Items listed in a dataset
------------------------------
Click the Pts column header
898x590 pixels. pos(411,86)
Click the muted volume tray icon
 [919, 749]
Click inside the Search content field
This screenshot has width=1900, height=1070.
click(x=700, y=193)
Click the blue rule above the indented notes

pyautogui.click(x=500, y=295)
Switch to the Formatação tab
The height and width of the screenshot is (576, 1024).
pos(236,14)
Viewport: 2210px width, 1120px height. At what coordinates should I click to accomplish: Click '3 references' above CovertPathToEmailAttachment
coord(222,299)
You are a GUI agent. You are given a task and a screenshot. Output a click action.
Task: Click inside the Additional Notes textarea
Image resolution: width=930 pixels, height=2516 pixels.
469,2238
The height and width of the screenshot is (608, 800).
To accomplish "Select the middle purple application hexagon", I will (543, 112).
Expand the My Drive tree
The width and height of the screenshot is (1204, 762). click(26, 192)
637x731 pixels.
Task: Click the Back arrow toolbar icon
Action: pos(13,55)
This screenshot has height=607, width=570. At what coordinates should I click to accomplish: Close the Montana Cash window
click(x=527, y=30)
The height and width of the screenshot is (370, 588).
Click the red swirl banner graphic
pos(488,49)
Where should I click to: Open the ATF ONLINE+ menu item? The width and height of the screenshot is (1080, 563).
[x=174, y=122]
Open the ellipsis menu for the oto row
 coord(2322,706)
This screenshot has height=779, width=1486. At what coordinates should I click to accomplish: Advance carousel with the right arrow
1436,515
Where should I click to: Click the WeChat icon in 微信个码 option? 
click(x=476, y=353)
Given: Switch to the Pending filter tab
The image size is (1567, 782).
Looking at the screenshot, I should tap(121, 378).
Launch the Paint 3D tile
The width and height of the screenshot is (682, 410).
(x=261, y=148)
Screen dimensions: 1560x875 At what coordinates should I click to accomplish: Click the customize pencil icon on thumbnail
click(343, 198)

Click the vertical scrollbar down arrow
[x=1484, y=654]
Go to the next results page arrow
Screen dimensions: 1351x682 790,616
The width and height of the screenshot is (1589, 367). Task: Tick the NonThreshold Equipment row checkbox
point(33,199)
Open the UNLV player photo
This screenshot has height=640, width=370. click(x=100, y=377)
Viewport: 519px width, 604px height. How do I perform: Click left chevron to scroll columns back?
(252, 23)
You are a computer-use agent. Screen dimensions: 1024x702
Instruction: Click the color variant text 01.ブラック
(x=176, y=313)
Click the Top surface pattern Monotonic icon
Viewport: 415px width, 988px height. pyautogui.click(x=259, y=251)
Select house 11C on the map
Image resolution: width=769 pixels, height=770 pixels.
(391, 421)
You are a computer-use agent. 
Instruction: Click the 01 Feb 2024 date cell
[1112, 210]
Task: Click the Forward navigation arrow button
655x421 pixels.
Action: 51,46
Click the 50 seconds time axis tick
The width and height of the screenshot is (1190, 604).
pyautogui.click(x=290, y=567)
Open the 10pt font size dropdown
------------------------------
Repeat every line of the material above word for word, from the first line to the last.

Click the Pts column header
898x590 pixels. pos(411,86)
Click the muted volume tray icon
 [919, 749]
Click inside the Search content field
This screenshot has width=1900, height=1070.
click(x=700, y=193)
Click the blue rule above the indented notes

pyautogui.click(x=500, y=295)
Switch to the Formatação tab
The height and width of the screenshot is (576, 1024).
pos(236,14)
Viewport: 2210px width, 1120px height. At what coordinates should I click to accomplish: Click '3 references' above CovertPathToEmailAttachment
coord(222,299)
You are a GUI agent. You are given a task and a screenshot. Output a click action.
Task: Click inside the Additional Notes textarea
Image resolution: width=930 pixels, height=2516 pixels.
469,2238
The height and width of the screenshot is (608, 800).
To accomplish "Select the middle purple application hexagon", I will (543, 112).
Expand the My Drive tree
The width and height of the screenshot is (1204, 762). click(26, 192)
637x731 pixels.
Task: Click the Back arrow toolbar icon
Action: pos(13,55)
This screenshot has height=607, width=570. At what coordinates should I click to accomplish: Close the Montana Cash window
click(x=527, y=30)
The height and width of the screenshot is (370, 588).
Click the red swirl banner graphic
pos(488,49)
Where should I click to: Open the ATF ONLINE+ menu item? The width and height of the screenshot is (1080, 563).
[x=174, y=122]
Open the ellipsis menu for the oto row
 coord(2322,706)
This screenshot has height=779, width=1486. At what coordinates should I click to accomplish: Advance carousel with the right arrow
1436,515
Where should I click to: Click the WeChat icon in 微信个码 option? 
click(x=476, y=353)
Given: Switch to the Pending filter tab
The image size is (1567, 782).
Looking at the screenshot, I should tap(121, 378).
Launch the Paint 3D tile
The width and height of the screenshot is (682, 410).
(x=261, y=148)
Screen dimensions: 1560x875 At what coordinates should I click to accomplish: Click the customize pencil icon on thumbnail
click(343, 198)

Click the vertical scrollbar down arrow
[x=1484, y=654]
Go to the next results page arrow
Screen dimensions: 1351x682 790,616
The width and height of the screenshot is (1589, 367). Task: Tick the NonThreshold Equipment row checkbox
point(33,199)
Open the UNLV player photo
This screenshot has height=640, width=370. click(x=100, y=377)
Viewport: 519px width, 604px height. How do I perform: Click left chevron to scroll columns back?
(252, 23)
You are a computer-use agent. Screen dimensions: 1024x702
Instruction: Click the color variant text 01.ブラック
(x=176, y=313)
Click the Top surface pattern Monotonic icon
Viewport: 415px width, 988px height. pyautogui.click(x=259, y=251)
Select house 11C on the map
Image resolution: width=769 pixels, height=770 pixels.
(391, 421)
You are a computer-use agent. 
Instruction: Click the 01 Feb 2024 date cell
[1112, 210]
Task: Click the Forward navigation arrow button
655x421 pixels.
Action: 51,46
Click the 50 seconds time axis tick
The width and height of the screenshot is (1190, 604).
pyautogui.click(x=290, y=567)
Open the 10pt font size dropdown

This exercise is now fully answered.